Andrew Freeman's Perspectives on Arabic Diglossia

Dec. 9, 1996

No discussion of Arabic is complete without at least a cursory discussion of diglossia. Charles Ferguson is credited with first using the term diglossia in an article which he wrote in 1959 called Diglossia. He identified four languages, Arabic, Greek, Haitian Creole and Swiss German as being prime examples of languages which fit into his definition of diglossia. Very simply stated, he said that diglossic speech communities have a High variety that is very prestigious and a Low variety with no official status which are in complementary distribution with each other, for instance the High variety might be used for literary discourse and the Low variety for ordinary conversation. His original definition of diglossia was that the two varieties which are in a diglossic relationship with each other are closely related, and therefore diglossia is not bilingualism. In his defining examples he points out that the High variety is always an acquired form, and that some educated native speakers might even deny that they ever use the Low variety. An important component of diglossia is that the speakers have the personal perception that the High variety is the "real" language and that the Low variety is "incorrect" usage. In Arabic people talk about the High variety as being "pure" Arabic and the dialects as being corrupt forms.

WHAT IS BEING ASKED = According to the text on Arabic diglossia, which four languages did Charles Ferguson name as prime examples of diglossia?

INFORMATION SUPPLIED =

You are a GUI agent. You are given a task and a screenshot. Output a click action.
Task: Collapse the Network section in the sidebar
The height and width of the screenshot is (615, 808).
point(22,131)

SOLUTION TO THE EXERCISE = Arabic, Greek, Haitian Creole and Swiss German.